So this blog is titled “Out of the Ordinary,” but no one has written up what this title refers to. At first glance you may think it means something away from the normal, something special. Now that’s part of it, but the Ordinary for Regent students is a place, not a condition. It’s where we get our food!
The name comes from colonial times (so does Regent’s architecture) and an ordinary was a tavern providing a meal at a set price. From locohistory.org:
“Ordinaries, later called taverns or inns, were spaced at regular intervals across the county so that travelers could rest and feed themselves and their horses….a typical meal consisted of eggs, bacon, hoecake, and local moonshine, either peach brandy or whiskey….Transcribed from the 1745 County Court Order Book, Mary Rawlings (194, MACH 5: 9) reported that the rates at Albemarle ordinaries included “good Virginia cyder by the quart” for 7 pence half penny; “a servant’s diet” for six pence; “peach brandy by the gallon” for 18 pence; and “Indian corn by the gall” for 4 pence (note to tourists: 12 pence=1 shilling; 20 shillings = 1 British pound) in today’s currency the “Virginia cyder” would cost about $7.60).”

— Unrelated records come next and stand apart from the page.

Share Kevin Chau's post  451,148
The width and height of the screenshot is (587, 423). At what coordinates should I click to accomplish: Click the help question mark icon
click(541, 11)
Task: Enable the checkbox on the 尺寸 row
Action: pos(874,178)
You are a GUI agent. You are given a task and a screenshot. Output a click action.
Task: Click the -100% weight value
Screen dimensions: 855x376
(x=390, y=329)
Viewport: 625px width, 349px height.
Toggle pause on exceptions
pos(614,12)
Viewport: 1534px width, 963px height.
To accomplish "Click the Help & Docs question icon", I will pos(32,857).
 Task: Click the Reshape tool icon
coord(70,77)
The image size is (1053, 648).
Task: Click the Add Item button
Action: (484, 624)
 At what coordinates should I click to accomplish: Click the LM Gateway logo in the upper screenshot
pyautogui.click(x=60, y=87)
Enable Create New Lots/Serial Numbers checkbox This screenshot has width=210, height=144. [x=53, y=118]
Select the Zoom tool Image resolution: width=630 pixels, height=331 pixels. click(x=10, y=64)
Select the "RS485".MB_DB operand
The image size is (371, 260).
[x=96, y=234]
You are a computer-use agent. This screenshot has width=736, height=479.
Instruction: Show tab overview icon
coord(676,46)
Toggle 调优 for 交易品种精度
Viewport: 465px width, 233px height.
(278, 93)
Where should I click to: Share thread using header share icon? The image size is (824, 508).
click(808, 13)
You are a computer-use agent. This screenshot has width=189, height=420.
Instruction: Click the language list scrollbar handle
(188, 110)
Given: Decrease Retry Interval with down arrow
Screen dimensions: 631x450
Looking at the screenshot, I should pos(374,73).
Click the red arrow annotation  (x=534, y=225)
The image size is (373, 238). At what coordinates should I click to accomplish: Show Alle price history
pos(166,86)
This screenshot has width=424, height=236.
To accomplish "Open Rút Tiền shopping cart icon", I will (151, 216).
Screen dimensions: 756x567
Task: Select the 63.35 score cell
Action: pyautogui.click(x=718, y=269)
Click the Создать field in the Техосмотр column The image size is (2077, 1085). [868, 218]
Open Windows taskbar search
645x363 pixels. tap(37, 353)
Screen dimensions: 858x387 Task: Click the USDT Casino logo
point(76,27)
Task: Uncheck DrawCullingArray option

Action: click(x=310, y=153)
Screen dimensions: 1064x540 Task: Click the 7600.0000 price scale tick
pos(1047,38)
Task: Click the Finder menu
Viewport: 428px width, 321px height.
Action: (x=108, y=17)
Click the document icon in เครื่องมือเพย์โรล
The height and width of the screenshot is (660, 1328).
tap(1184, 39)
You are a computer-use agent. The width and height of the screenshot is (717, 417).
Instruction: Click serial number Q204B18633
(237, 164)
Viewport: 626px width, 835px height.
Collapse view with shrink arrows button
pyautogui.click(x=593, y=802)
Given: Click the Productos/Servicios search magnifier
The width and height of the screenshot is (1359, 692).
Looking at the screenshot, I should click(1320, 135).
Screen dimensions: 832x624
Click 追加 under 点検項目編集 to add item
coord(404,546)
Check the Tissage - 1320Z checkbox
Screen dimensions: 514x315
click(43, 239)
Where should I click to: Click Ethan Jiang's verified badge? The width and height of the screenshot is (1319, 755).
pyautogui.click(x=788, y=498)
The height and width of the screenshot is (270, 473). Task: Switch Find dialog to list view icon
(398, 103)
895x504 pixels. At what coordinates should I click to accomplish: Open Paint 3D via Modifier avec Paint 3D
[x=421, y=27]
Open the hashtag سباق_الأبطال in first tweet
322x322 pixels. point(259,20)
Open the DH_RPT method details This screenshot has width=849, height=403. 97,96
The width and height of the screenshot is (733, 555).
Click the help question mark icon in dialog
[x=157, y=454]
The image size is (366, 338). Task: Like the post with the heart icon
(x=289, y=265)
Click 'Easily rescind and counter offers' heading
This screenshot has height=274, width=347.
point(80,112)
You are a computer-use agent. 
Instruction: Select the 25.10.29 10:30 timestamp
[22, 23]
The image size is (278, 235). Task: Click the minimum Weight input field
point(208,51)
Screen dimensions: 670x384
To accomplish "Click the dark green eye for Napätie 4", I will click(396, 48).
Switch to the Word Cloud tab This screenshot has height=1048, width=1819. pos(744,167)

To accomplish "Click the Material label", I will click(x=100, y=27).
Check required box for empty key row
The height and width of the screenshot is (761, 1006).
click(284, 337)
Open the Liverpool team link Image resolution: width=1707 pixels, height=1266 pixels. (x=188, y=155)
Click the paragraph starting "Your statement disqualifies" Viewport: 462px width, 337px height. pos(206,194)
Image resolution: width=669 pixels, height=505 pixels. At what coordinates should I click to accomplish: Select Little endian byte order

At Regent’s Ordinary you can pick up a full-fledged meal or grab a quick bite (you can get a whole meal for less than $6). Each day the Ordinary serves something different, ranging from fish to baked ziti. Soups are rotated daily, salads are provided every day. Snacks and drinks are also available. It’s served cafeteria style, so get in line, pick and choose, and go.
True to its historical name, the Ordinary is not very large. There are plenty of places to sit (including a loft to hide out), but don’t expect a large variety of food like what you’d see served at larger universities. But that’s its charm. It’s small and friendly and the cooks eventually know what your “usual” order will be.